Based on the life experiences of author and attorney Howard G. Franklin, Gideon’s Children gets its name from the landmark Supreme Court decision on March 18, 1963 that guaranteed every criminal defendant in a felony trial the right to a lawyer. Now over 50 years since that Gideon v. Wainwright decision, Franklin’s book puts into perspective the challenges confronted by he and a group of lawyers defending the poor, mostly African-American defendants in southern California in 1968.
Having reading this book, I can only imagine what it must have been like as a public defender in 1960s America. In excruciating detail, Franklin provides a vivid insight, which at times is very entertaining and graphic, of a young, idealistic attorney who went to work in a public defender’s office in Los Angeles in the late 1960s.
I find it particularly fascinating how Franklin does an exceptional job introducing the readers to historical events, landmark cases, and his personal experience throughout this remarkable read. It is very easy for society to brush away history or to take things for granted without knowing about how the events in history have got humanity and society to where we are now, and Franklin does an outstanding job in making sure that generations of readers will get to know what actually happened.

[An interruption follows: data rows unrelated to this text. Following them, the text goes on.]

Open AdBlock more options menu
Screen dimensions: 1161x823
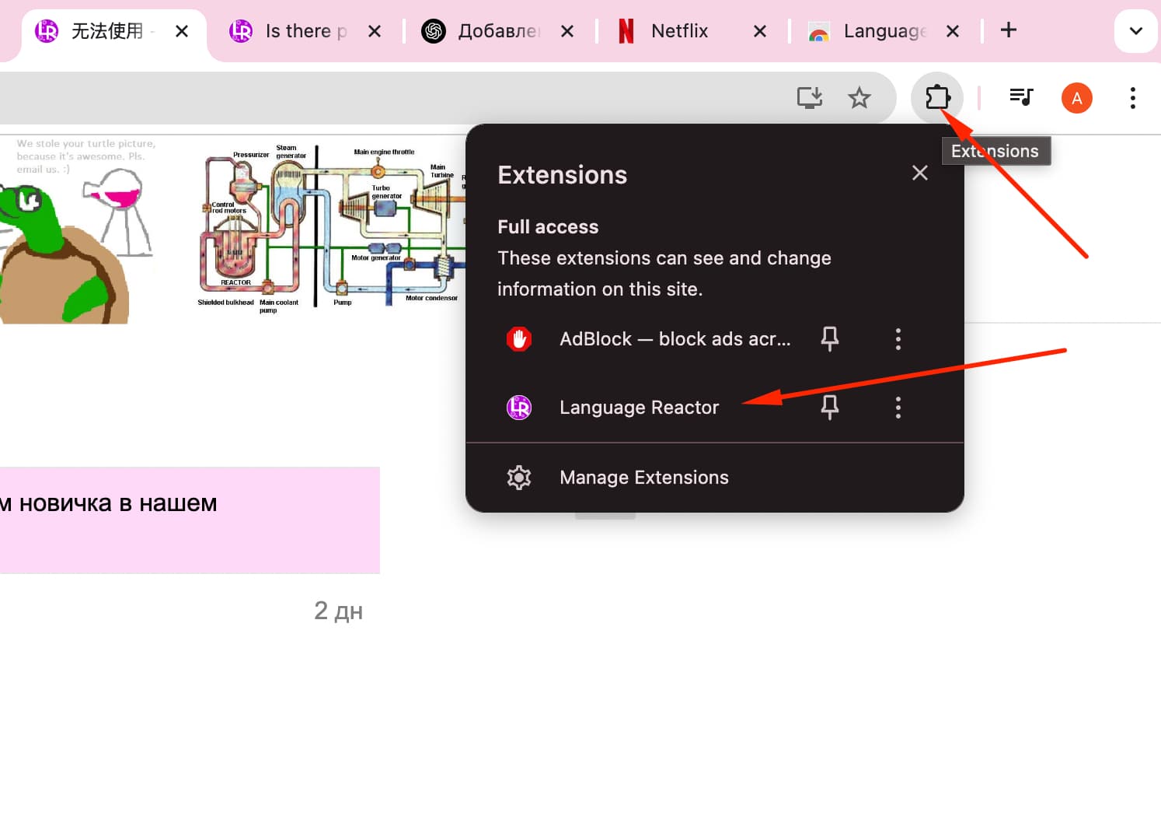(x=898, y=339)
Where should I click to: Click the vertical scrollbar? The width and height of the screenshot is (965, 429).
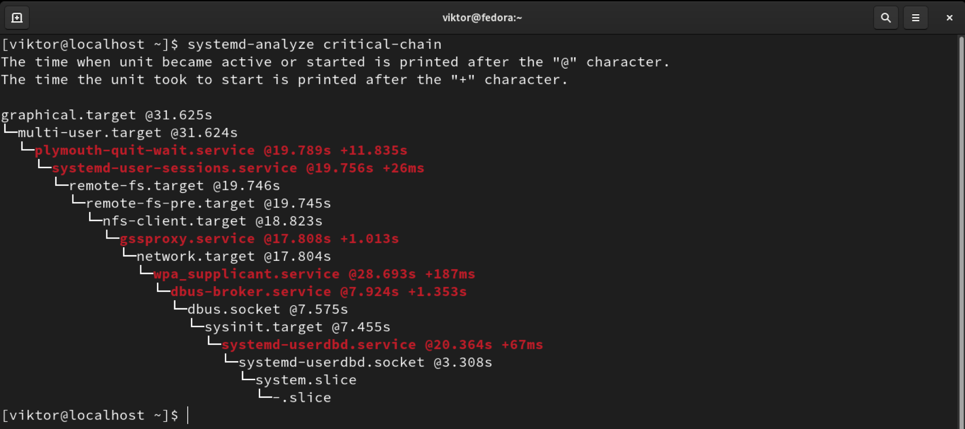[x=960, y=226]
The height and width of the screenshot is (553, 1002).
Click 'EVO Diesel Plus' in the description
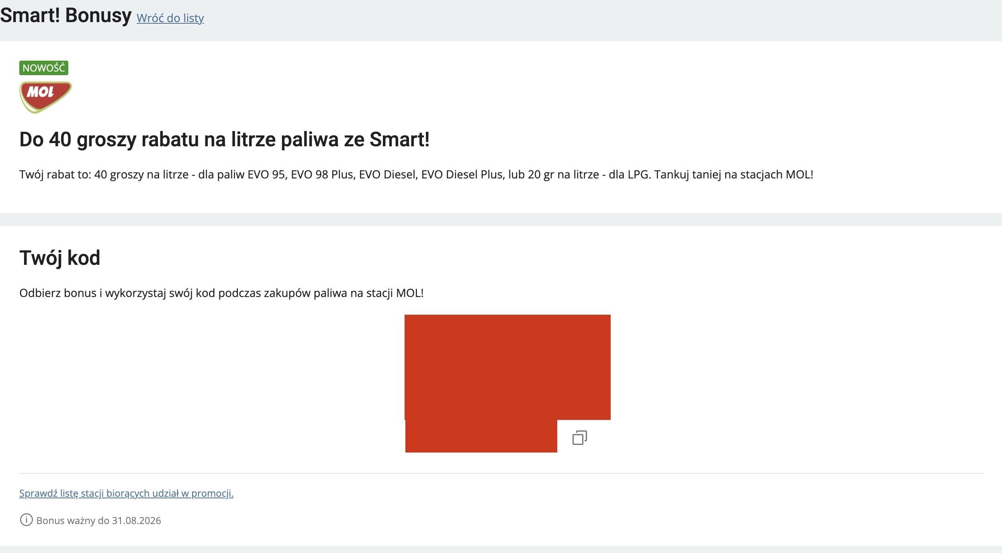click(x=462, y=174)
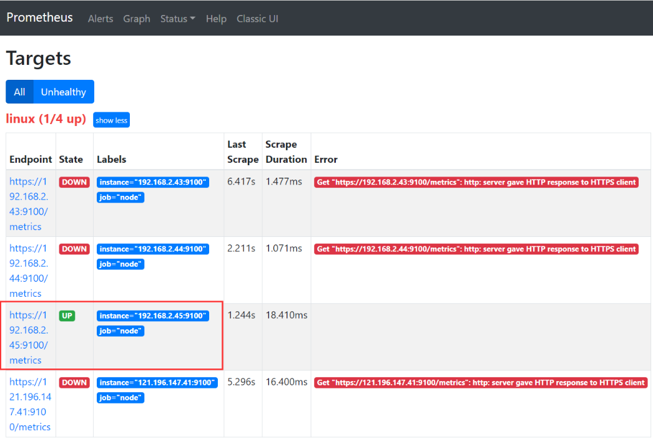Click the instance label for 121.196.147.41
The height and width of the screenshot is (444, 653).
click(x=157, y=382)
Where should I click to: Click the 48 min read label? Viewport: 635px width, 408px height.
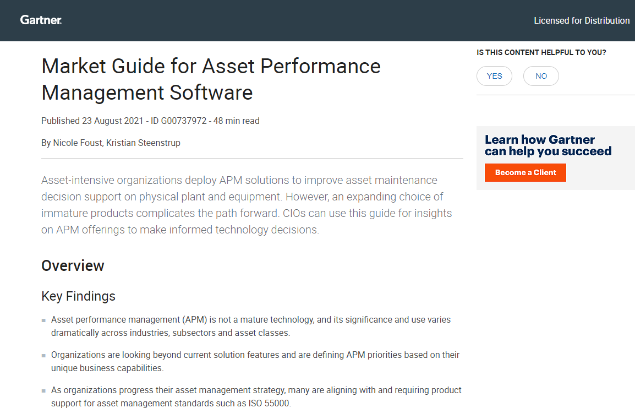click(x=237, y=121)
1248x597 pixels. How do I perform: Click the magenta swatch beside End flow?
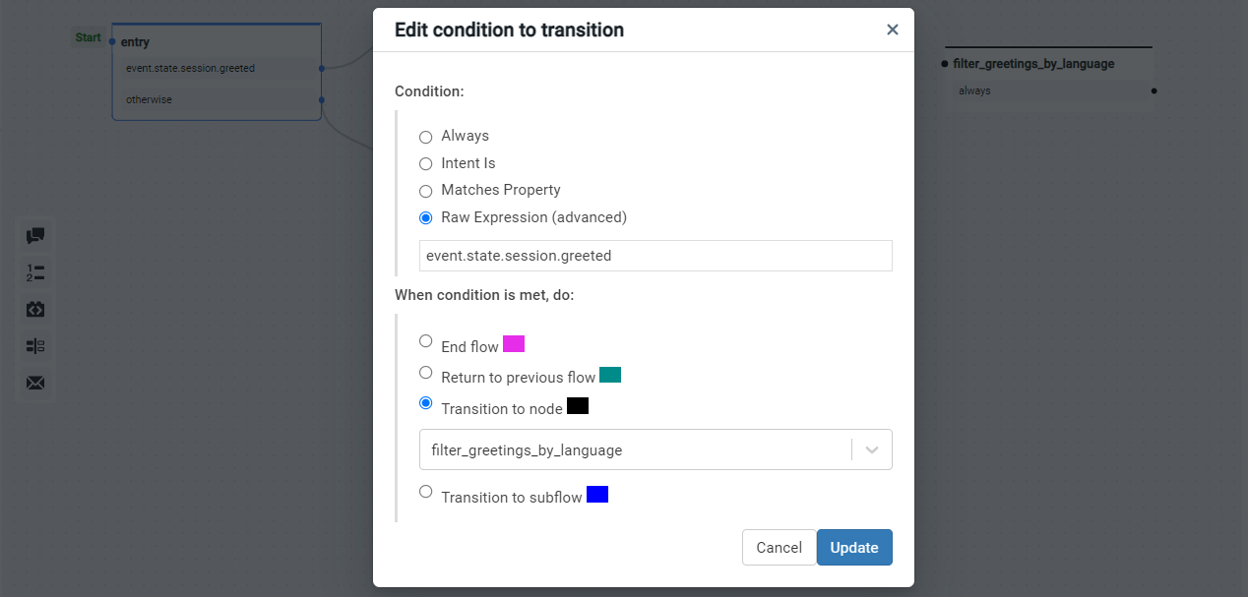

Although the book is fiction, the situations are very real. It brings into frame the challenges faced by attorneys in those early days, especially after Gideon’s decision, and how the U.S. legal system has been somewhat unfair to many, particularly minorities.
The part that should be read with even more great interest than any other part of the book is in Chapter Five; where the action is taking place in 1968, and there is a determined public defender about to try his first jury trial. His client is African-American, and from an area where the majority of the population of the judicial district population is mostly black. When the jury panel of 200, from which 12 will be picked, is led into the courtroom, all 200 are white.
In this book, readers will be reminded of the virtuous qualities of Atticus Finch when learning about the public defenders in our justice system. For anyone interested in the U.S. justice system, this would be a pivotal and a sensible choice as a read to pick up. It would be perfect for lawyers who really want to understand about parts of the U.S. legal system. President Obama recently said, “That history can’t be a sword to justify injustice, or a shield against progress, but must be a manual for how to avoid repeating the mistakes of the past -- how to break the cycle. A roadway toward a better world.”
Gideon’s Children is a book worthy of your time, whether for those cosy winter evenings at home or a perfect read in the quieter moments to ponder over life. It becomes quite clear in the book that the author’s generation has endured so much in times which we should not forget but rather learn from and make sure that such bad times don’t happen again.